At the Art Gallery of Ballarat on Lydiard Street North, collection staff have been working through a database reconciliation process since the start of the financial year. The gallery holds one of the oldest and largest regional collections in Australia, and the transition to cloud-based catalogue infrastructure — a process begun in late 2024 — surfaced thousands of image entries where the same artwork had been scanned multiple times under different file names or accession codes. Industry benchmarks suggest duplicate image rates of between 8 and 15 percent are common when large analogue collections are digitised without a strict naming protocol in place from day one.

What the Data Actually Shows

The duplicate problem is not unique to Ballarat, but the city's concentration of heritage institutions makes the numbers locally significant. The Ballarat Heritage Office, which sits within the City of Ballarat and helps manage heritage overlays across suburbs including Wendouree, Sebastopol and the CBD corridor, has flagged that its photographic evidence library — used to support planning decisions — contains file duplication rates that complicate property-by-property searches.

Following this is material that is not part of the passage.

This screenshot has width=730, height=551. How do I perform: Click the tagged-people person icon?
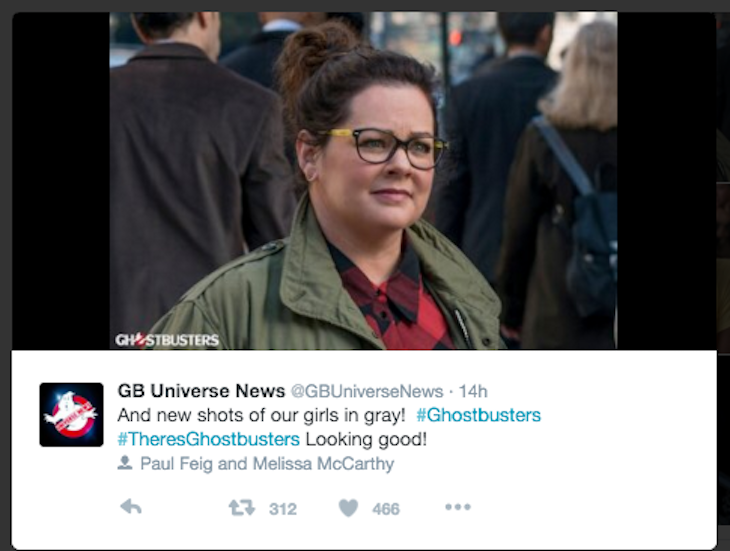(x=125, y=463)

Storage costs matter here. Commercial cloud storage pricing for cultural institutions generally runs between $0.02 and $0.05 per gigabyte per month depending on the provider and access tier. A mid-sized regional gallery holding 200,000 image files, where 12 percent are duplicates, is paying to store roughly 24,000 files it does not need. Across a year, that is a modest but real budget line — one that draws scrutiny when capital funding for institutions like Ballarat Health Services is competing for the same pool of state money and every administrative saving matters.

Sovereign Hill, on Bradshaw Street in the city's south, runs a separate digitisation program for its gold rush-era object collection and photographic archive. The organisation has invested in deduplication software as part of a broader collections management upgrade, a process that archivists say is now standard practice for institutions receiving federal or state digitisation grants. The software identifies near-duplicate images — not just exact copies, but photographs of the same object taken under slightly different lighting or cropping — and flags them for human review rather than automatic deletion.

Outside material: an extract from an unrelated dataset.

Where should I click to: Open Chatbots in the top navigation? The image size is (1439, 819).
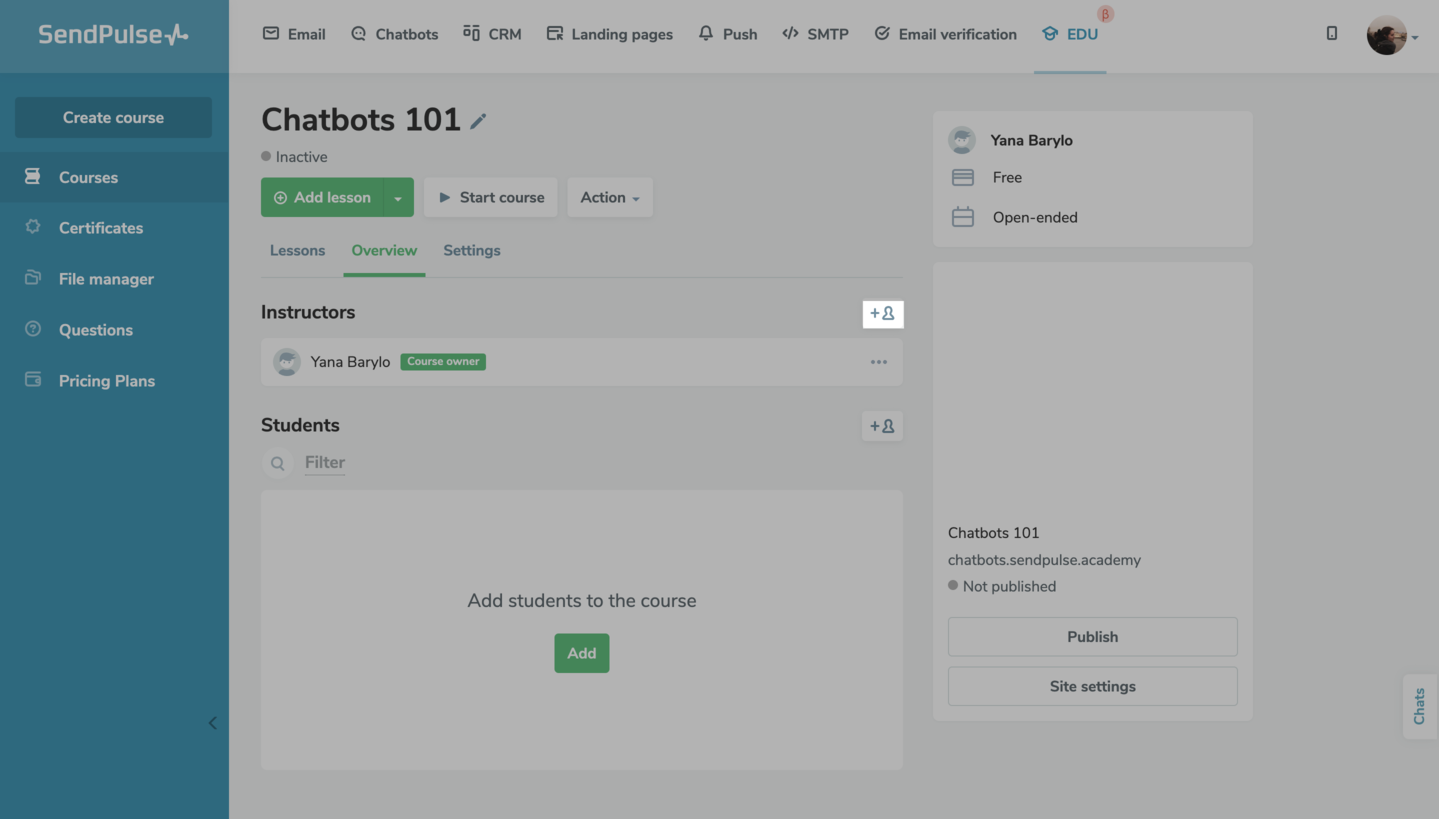point(394,34)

That human review step is the crux of the cost. Software can identify likely duplicates, but a trained collections officer still needs to confirm which version is the master record, check that metadata attached to the preferred file is complete, and delete or archive the others responsibly. Estimates from collections management consultancies place that review time at roughly three to five minutes per flagged image pair. For an institution with 5,000 duplicate pairs, that is between 250 and 417 staff hours — six to ten working weeks for one full-time officer.

What Comes Next for Ballarat Institutions

The City of Ballarat's Digital and Data Strategy, which covers the 2024–2028 period, includes provisions for shared infrastructure support for cultural bodies, but the practical rollout of deduplication tooling across independent organisations like the Art Gallery of Ballarat and Sovereign Hill depends on each institution's own capital budgeting cycle.

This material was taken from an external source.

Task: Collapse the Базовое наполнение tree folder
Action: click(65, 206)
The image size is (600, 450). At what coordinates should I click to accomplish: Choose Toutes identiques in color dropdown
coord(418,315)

Collections managers consulted broadly in the sector recommend three steps for any regional institution currently mid-digitisation: adopt a consistent file naming convention before scanning begins, run a deduplication audit at the 25 percent completion mark rather than waiting until the project closes, and build a metadata verification checklist into the workflow so that the preferred master image carries full provenance data before duplicates are removed.

The practical advice is straightforward. The funding to act on it is not always there. For Ballarat's institutions, the real cost of duplicate images is not the storage bill — it is the staff time, the catalogue errors that flow downstream into public-facing search tools, and the credibility of the city's heritage record when researchers rely on it.